* Description of the task
Can you reproduce verbatim the records between the line holding "Given: Select the 01/21 date on the x-axis" and the line holding "Looking at the", both included, omitting the pictures?

* Rows
════════════════════
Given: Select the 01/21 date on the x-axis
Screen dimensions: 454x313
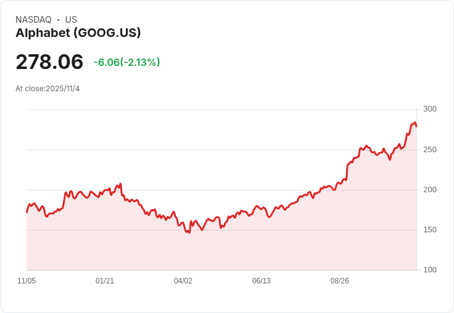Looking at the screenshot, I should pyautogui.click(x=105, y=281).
════════════════════
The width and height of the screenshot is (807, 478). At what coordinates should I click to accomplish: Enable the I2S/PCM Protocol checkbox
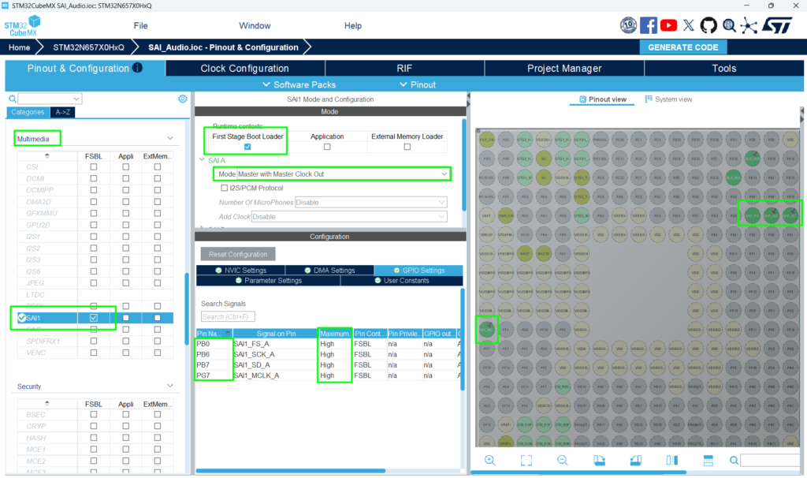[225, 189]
════════════════════
* Task output
Given: Select the 01/21 date on the x-axis
Screen dimensions: 454x313
Looking at the screenshot, I should pyautogui.click(x=105, y=281).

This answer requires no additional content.